(Activity): Only the lines from the one with "This screenshot has width=392, height=522." through the final line below belong in the answer, copied exactly and without pictures.

(Input data):
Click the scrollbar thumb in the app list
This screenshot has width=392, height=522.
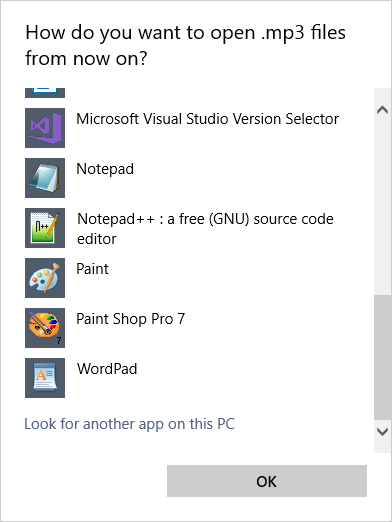pos(382,358)
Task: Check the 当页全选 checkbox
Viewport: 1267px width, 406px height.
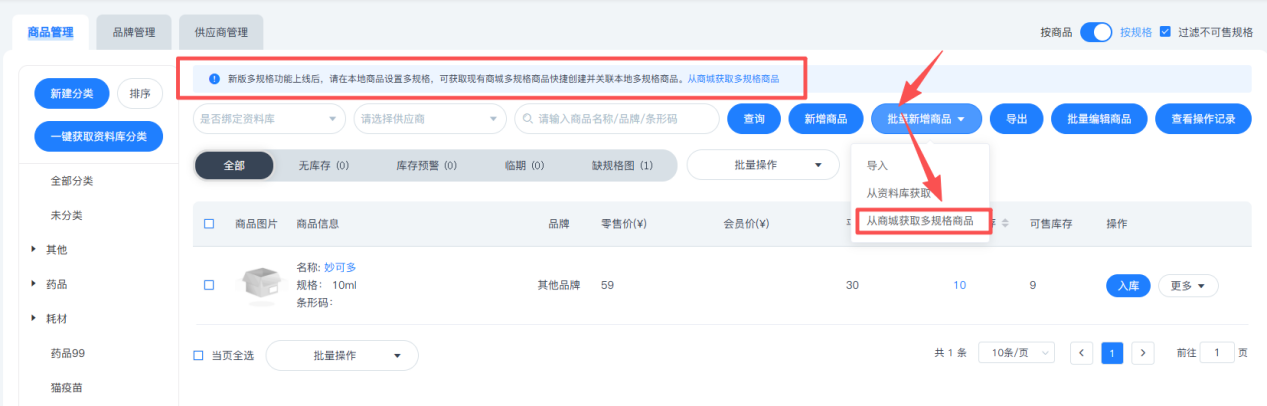Action: (x=199, y=355)
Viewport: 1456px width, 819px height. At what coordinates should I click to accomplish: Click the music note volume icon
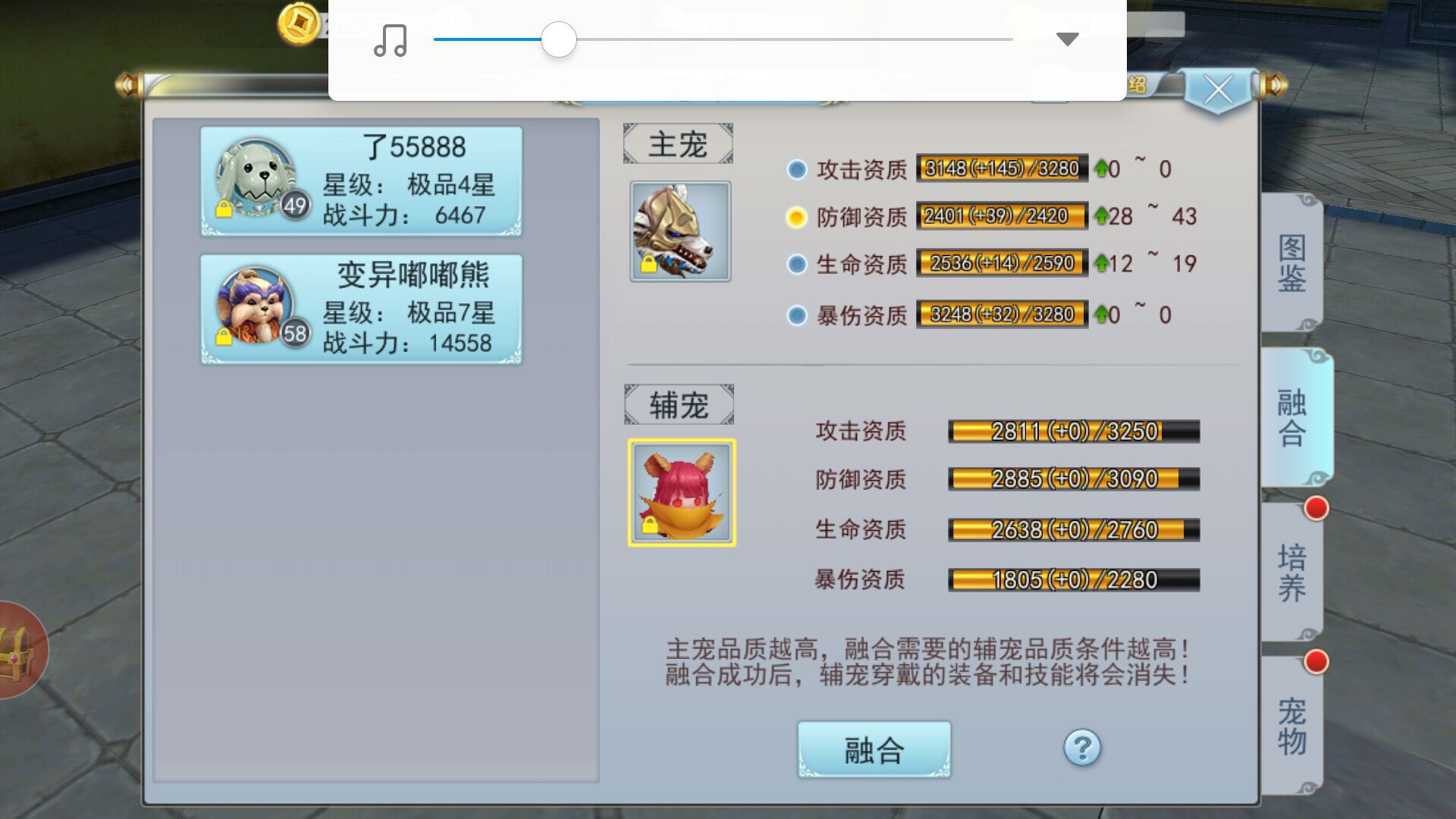pos(391,40)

(Reply):
This screenshot has width=392, height=522.
pos(382,358)
Task: Check the 当页全选 checkbox
Viewport: 1267px width, 406px height.
Action: (x=199, y=355)
Viewport: 1456px width, 819px height. At what coordinates should I click to accomplish: Click the music note volume icon
pos(391,40)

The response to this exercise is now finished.